Baldur's Gate 3 Developer Drops Generative AI. Here's the Signal for Writers
Larian Studios, the team behind Baldur's Gate 3, has confirmed it's scrapping Generative AI from its creative process-full stop. After backlash over earlier comments about using AI for ideation, studio head Swen Vincke said, "there is not going to be any gen AI art in Divinity."
The decision extends to writing. Larian's writing director Adam Smith clarified: "We don't have any text generation touching our dialogues, journal entries or other writing in Divinity." On AI-generated placeholder text, he added: results were "a 3/10 at best."
What This Means for Working Writers
Speed hacks are tempting. But Larian's stance doubles down on something every writer already knows: quality survives the edit, not the shortcut. Even Smith joked his worst drafts sit at "4/10," and that the real gains come from iteration and editorial eyes-not machine output.

Extracted entries:
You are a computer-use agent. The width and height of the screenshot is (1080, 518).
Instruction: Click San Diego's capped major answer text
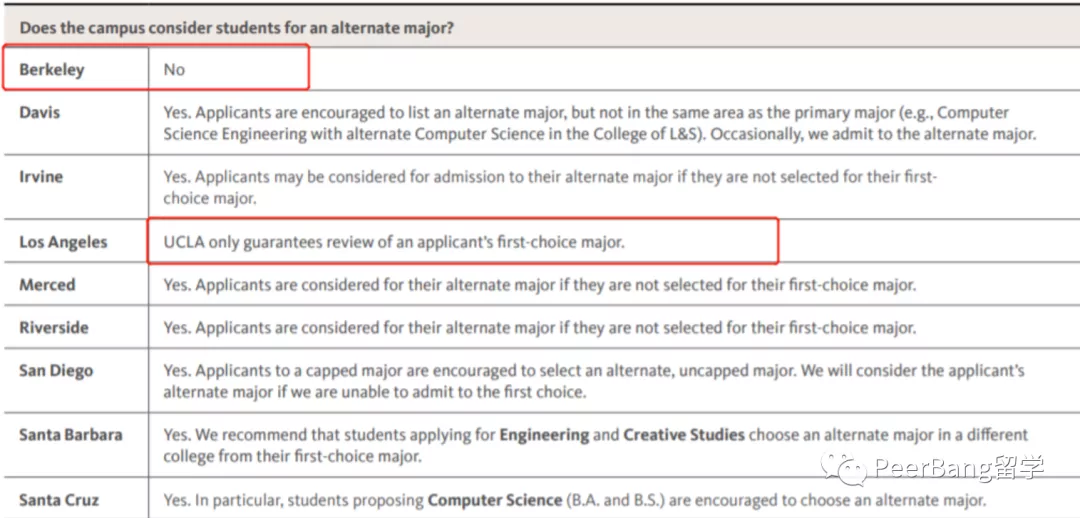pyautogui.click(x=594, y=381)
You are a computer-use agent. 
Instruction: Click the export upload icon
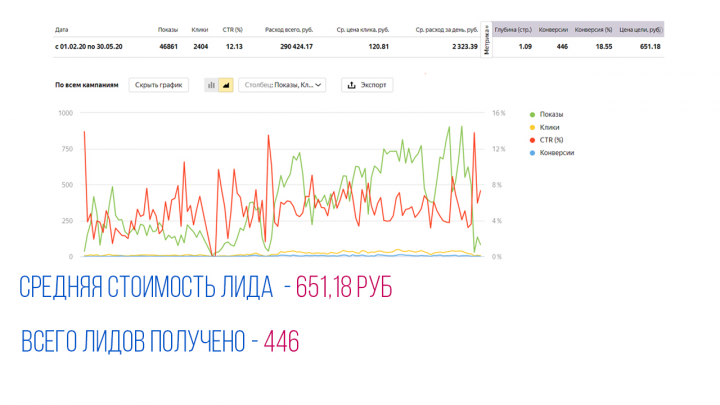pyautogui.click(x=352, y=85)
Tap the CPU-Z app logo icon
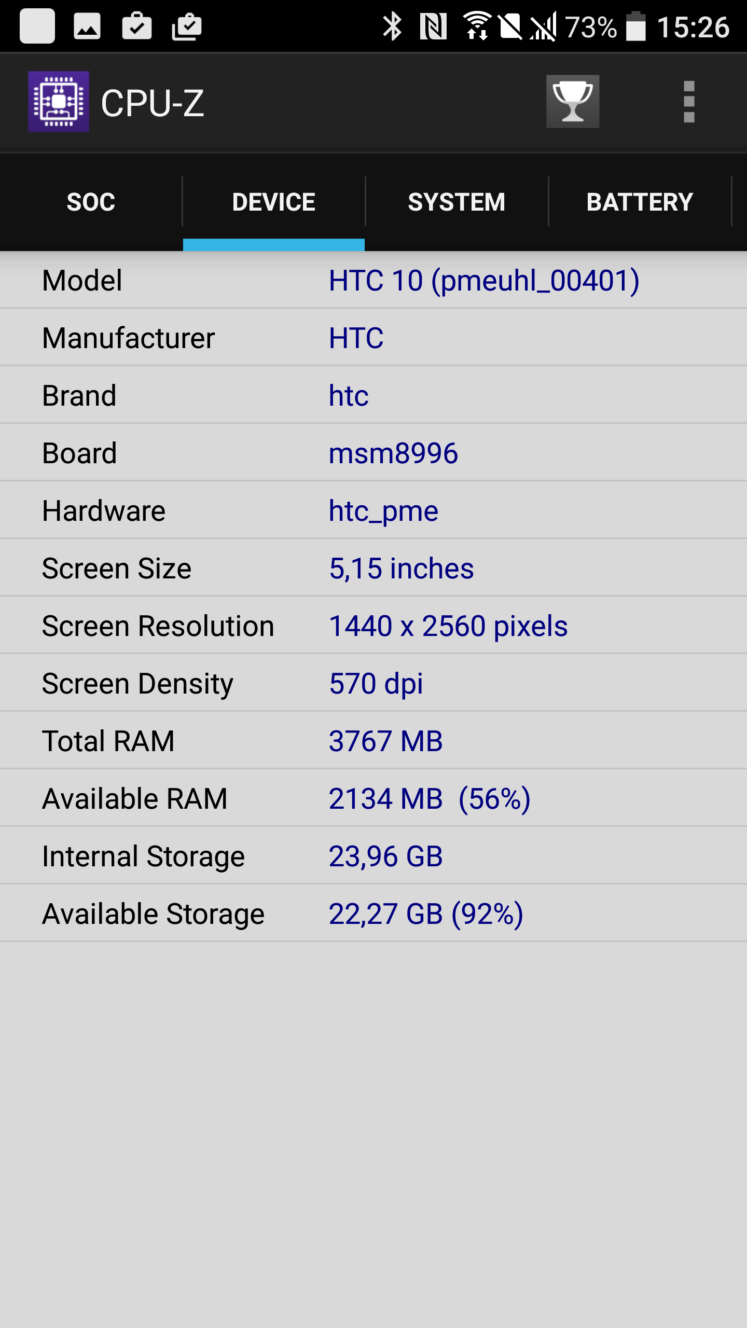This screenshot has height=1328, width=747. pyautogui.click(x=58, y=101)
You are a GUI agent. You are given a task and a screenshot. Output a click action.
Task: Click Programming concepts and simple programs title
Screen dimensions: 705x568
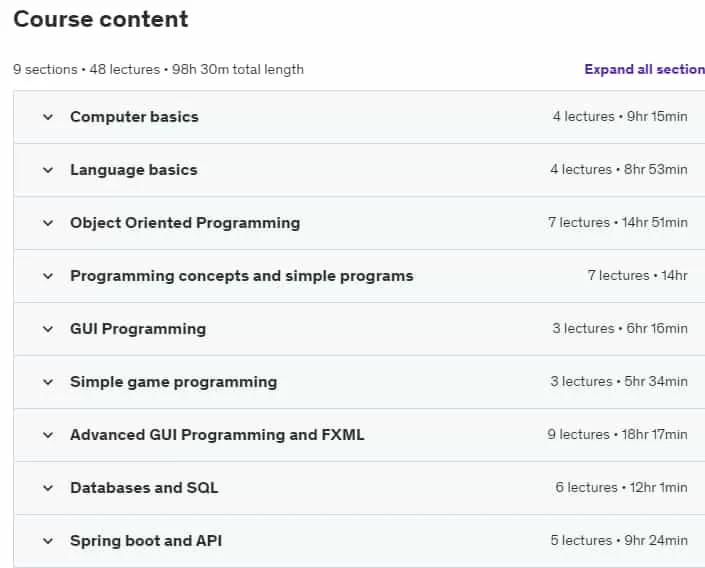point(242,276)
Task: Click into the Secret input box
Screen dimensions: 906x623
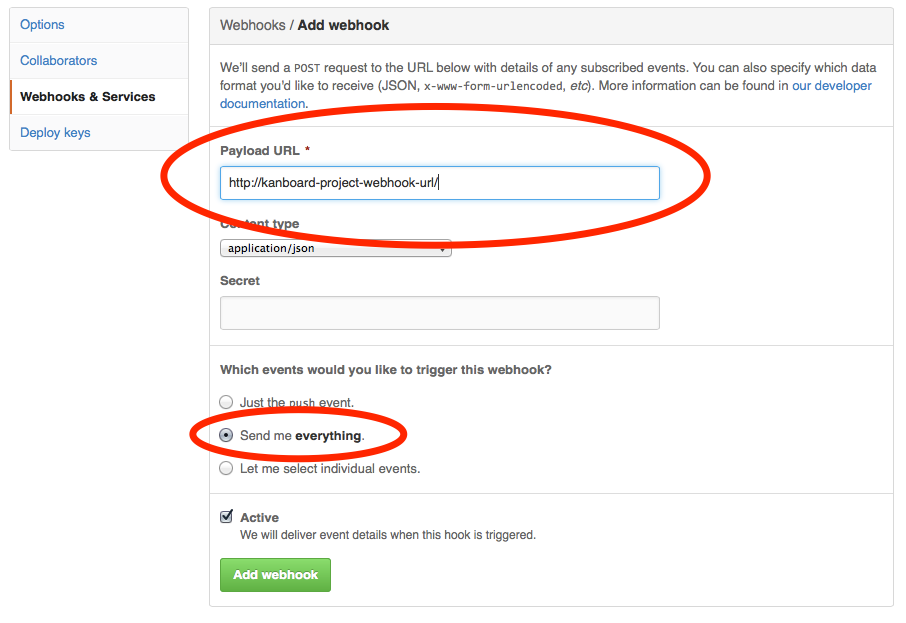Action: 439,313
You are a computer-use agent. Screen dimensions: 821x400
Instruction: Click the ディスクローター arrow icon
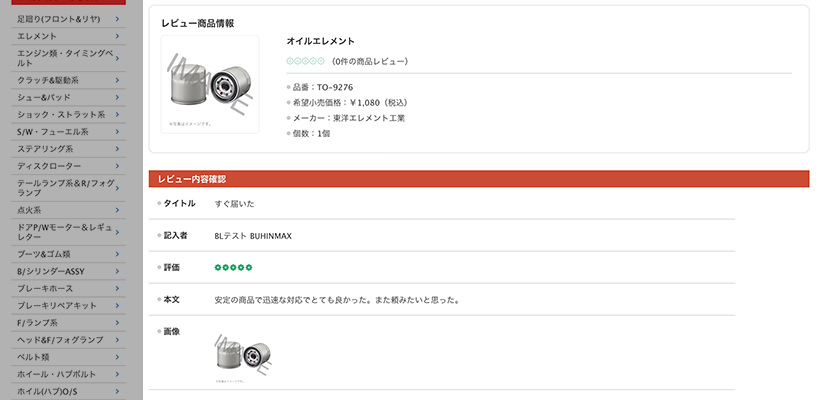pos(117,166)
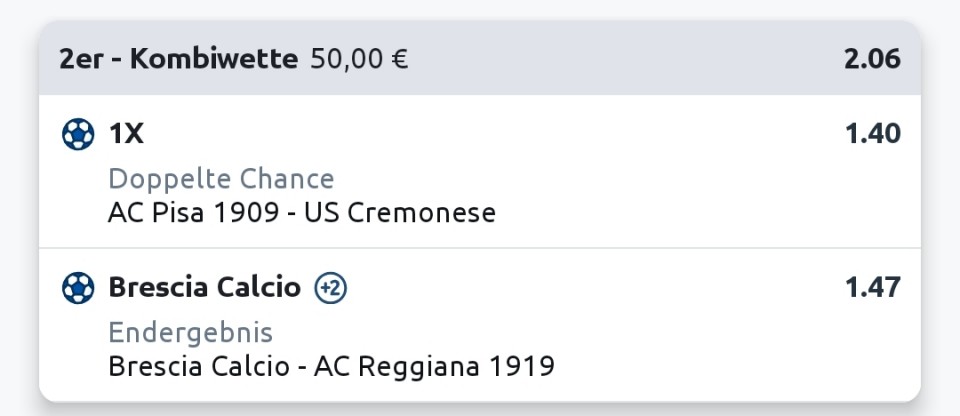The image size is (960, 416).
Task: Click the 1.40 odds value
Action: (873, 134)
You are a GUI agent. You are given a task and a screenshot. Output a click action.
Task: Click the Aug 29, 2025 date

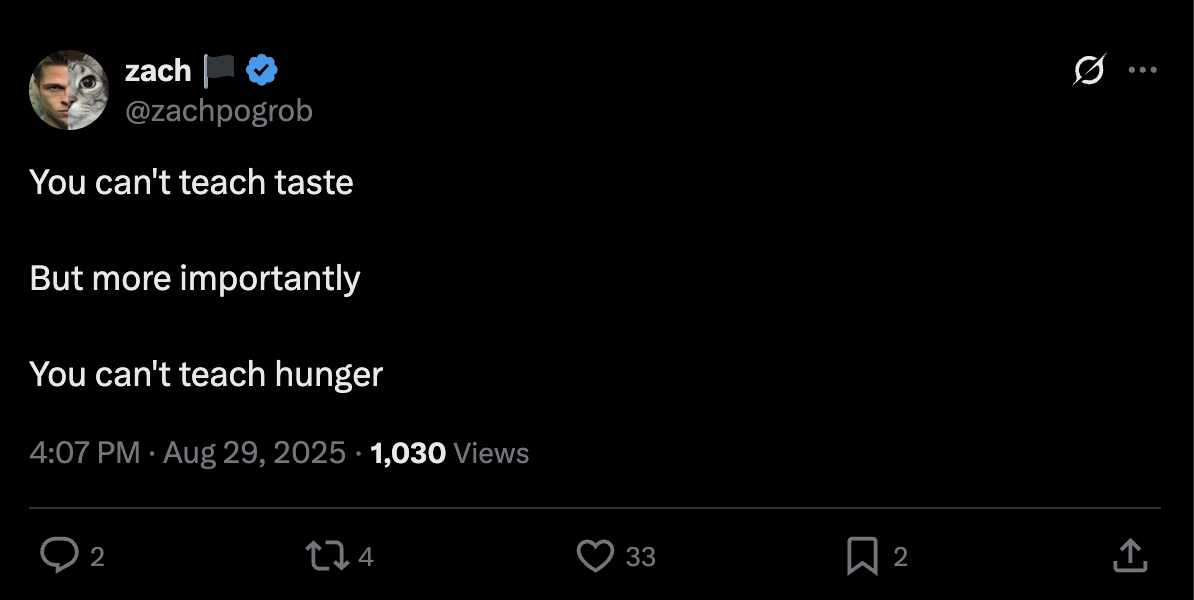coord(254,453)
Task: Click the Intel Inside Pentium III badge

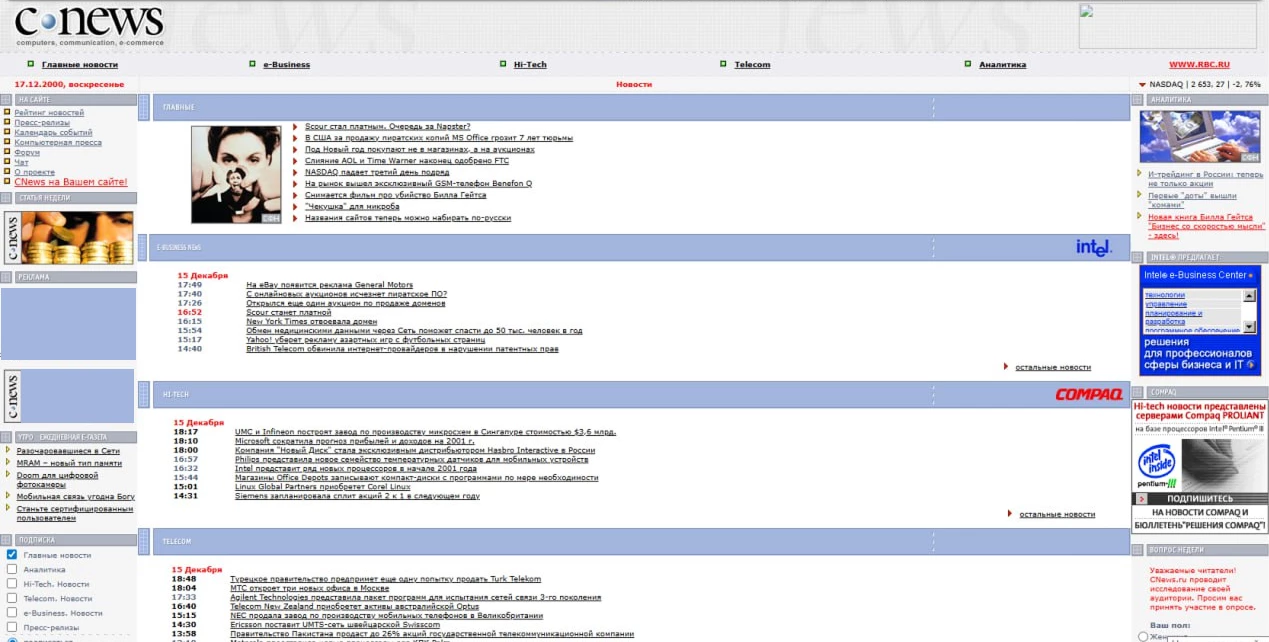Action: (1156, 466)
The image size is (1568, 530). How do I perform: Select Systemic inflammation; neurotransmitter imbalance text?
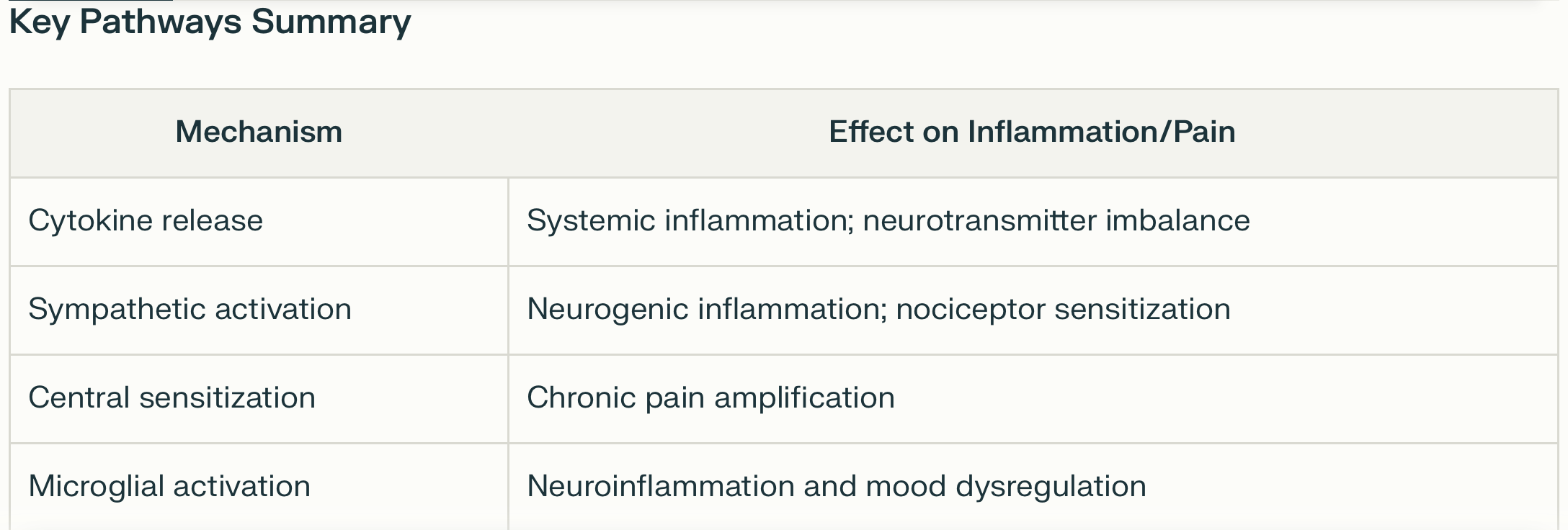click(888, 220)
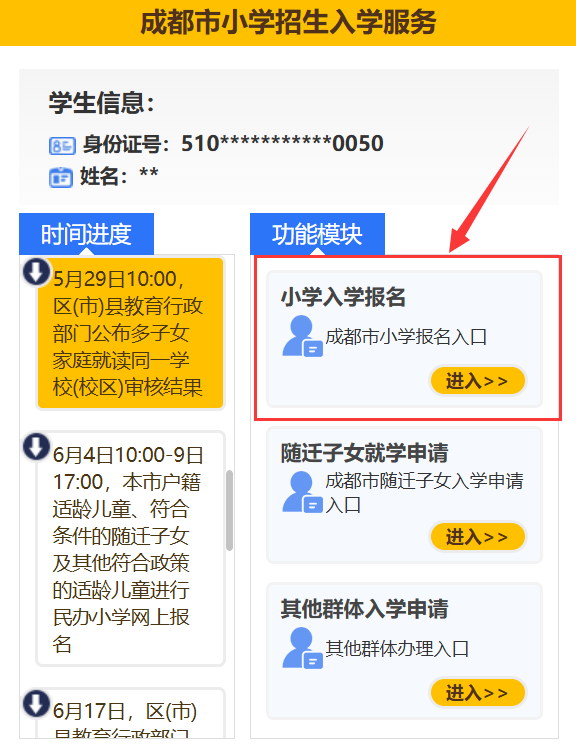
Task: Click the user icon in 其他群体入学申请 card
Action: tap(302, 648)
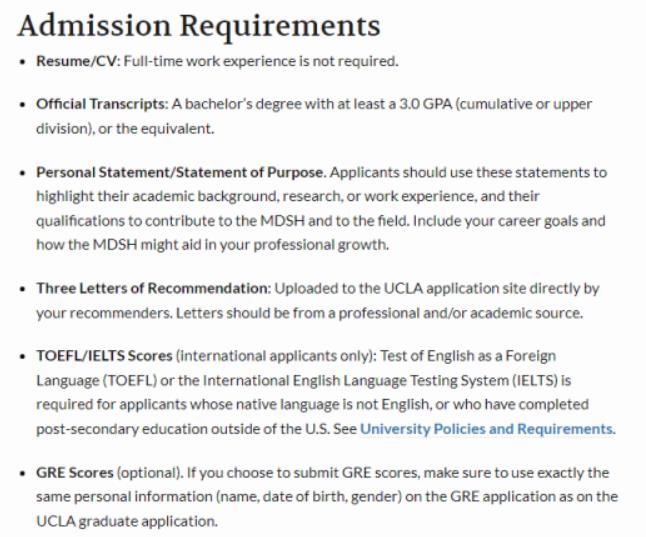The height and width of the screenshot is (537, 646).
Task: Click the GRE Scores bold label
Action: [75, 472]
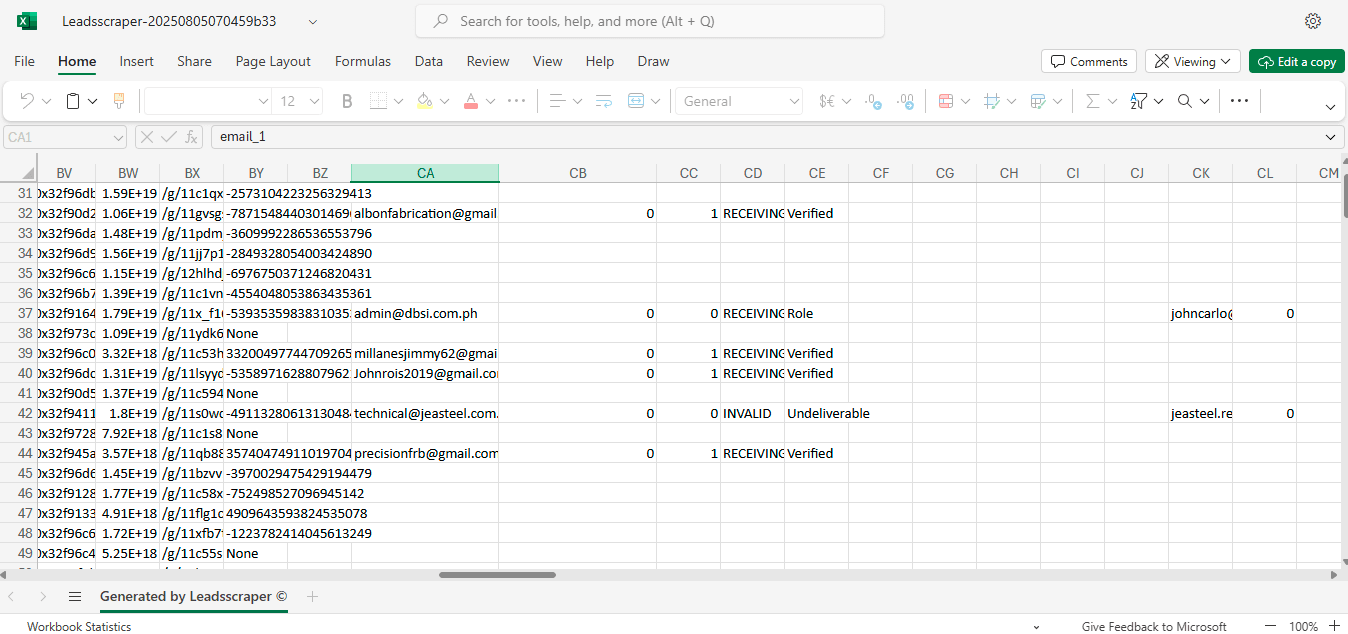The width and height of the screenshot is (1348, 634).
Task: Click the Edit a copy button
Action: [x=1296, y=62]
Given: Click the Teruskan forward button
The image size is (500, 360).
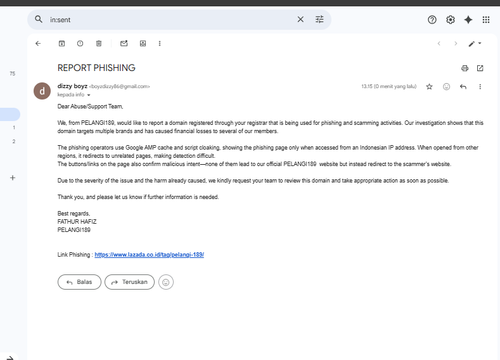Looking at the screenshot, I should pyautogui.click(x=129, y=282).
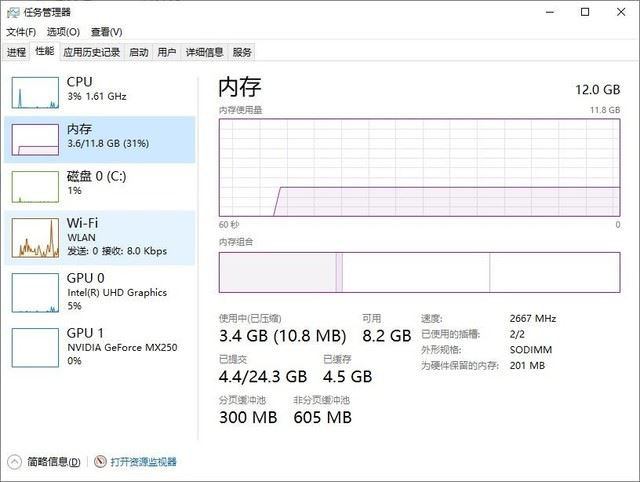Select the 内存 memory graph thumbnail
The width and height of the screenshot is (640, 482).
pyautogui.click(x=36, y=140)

Task requirements:
**A)** Decide whether each statement below agrees with the Larian article. Answer yes or no for each, quoting the words of the article that settle it.
(i) Swen Vincke is Larian's writing director.
(ii) Adam Smith rated AI-generated placeholder text as 3/10 at most.
(iii) Smith said his worst drafts sit at 2/10.
**B)** According to the Larian article, which game will have no gen AI art?
**C)** Continue the Larian article from its final sentence.

Results of the tasks:
**A)**
(i) No: "Larian's writing director Adam Smith"
(ii) Yes: "a 3/10 at best."
(iii) No: "his worst drafts sit at "4/10,""

**B)** Divinity.

**C)**
There's also trust. Audiences can smell filler. Larian's move removes uncertainty about what's human and what's synthetic, keeping the voice consistent and the bar high.
Quality Beats Quantity (Especially in Dialogue)
The studio highlighted the pipeline: stubs, iterative rewrites, and many passes before a single line ships. That's the real craft. AI placeholders don't help you cut steps; they add cleanup.
For dialogue-heavy work, fidelity to character voice matters more than speed. If you write for games, narrative products, or scripted media, this is your signal to sharpen editing loops, not prompts.
Practical Moves You Can Apply Today
- Use bare stubs, not AI placeholders. Force clarity at the concept level and reduce cleanup later.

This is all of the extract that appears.